Around 80 of the UK's best working dogs compete in the International Sheepdog Trials at Bonvilston from Thursday.
Event chairman Meirion Owen says there is growing overseas interest in a British farming tradition.
"We've got people from Japan, Australia, America, Canada and most European countries coming," he said.
The trials, which began in 1906, take place annually, rotating around England, Scotland, Wales and Ireland.
Wales last hosted the event in 2008 at Llandeilo, Carmarthenshire.
The Princess Royal and First Minister Carwyn Jones - president of the event - were among the dignitaries at the trials at Redlands Farm, Bonvilston.Tradition
Mr Owen, who farms at Llanarthne, Carmarthenshire, said the standard of competition had risen dramatically over the years.

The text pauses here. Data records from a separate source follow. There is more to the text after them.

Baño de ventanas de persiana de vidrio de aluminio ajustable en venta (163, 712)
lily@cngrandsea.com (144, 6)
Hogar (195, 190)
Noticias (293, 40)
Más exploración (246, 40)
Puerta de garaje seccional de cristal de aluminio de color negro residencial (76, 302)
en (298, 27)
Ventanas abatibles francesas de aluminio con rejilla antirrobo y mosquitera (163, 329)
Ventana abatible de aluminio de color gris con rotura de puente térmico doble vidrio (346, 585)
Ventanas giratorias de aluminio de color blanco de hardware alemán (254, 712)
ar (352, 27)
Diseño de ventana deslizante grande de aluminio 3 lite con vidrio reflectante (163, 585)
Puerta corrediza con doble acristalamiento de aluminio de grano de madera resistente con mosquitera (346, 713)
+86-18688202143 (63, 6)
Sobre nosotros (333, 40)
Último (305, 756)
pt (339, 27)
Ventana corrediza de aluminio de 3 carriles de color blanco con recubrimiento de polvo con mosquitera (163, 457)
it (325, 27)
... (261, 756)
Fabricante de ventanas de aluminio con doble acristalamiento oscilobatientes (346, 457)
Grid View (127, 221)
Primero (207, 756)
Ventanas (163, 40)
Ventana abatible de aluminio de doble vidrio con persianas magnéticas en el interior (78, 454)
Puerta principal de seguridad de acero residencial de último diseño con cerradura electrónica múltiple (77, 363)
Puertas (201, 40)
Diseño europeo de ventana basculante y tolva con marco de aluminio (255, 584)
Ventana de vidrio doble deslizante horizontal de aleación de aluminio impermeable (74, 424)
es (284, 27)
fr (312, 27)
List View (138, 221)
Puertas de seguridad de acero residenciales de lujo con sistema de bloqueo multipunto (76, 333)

He said a world sheepdog event taking place every four years now attracts entrants from more than 20 countries, but the annual contest of the four home nations was still seen as the pinnacle.
Mr Owen, a familiar face on BBC TV's One Man and His Dog, said the growing number of overseas visitors were keen to learn from their British hosts and return home with more than just a few tips.
"Many of them will be looking for dogs to take back home with them," he said.
"Some of these countries have no tradition of using sheepdogs but it is something they're increasingly interested in adopting."
He stressed that all entrants were working dogs and evidence of a thriving branch of farming where the advances of modern technology had their limits.
"Everyone thought quad bikes would take over but they can't access the mountains," he said.
The Princess Royal flew in for the opening day and presented honours to the oldest and youngest trials competitors.
Mr Jones, who is president of the trials, visited in the afternoon.
There was an award for the oldest competitor, John Templeton, of Fenwick in Ayrshire, who has been trialling for 64 years and been a member of the Scottish team for a record 38 years.
The trials continue until Saturday.
The main attraction will be the crowning of a new supreme champion dog and handler.
There will also be a competition for young handlers and an international brace championship for handlers working with two dogs. This year's event will also include a food and country festival.
The Welsh team will be led by farmer Arthur Roberts, from Pentrefoelas, Conwy, and his dog Chip.
Mr Roberts has only missed one international since 1974, when he was best man at a friend's wedding.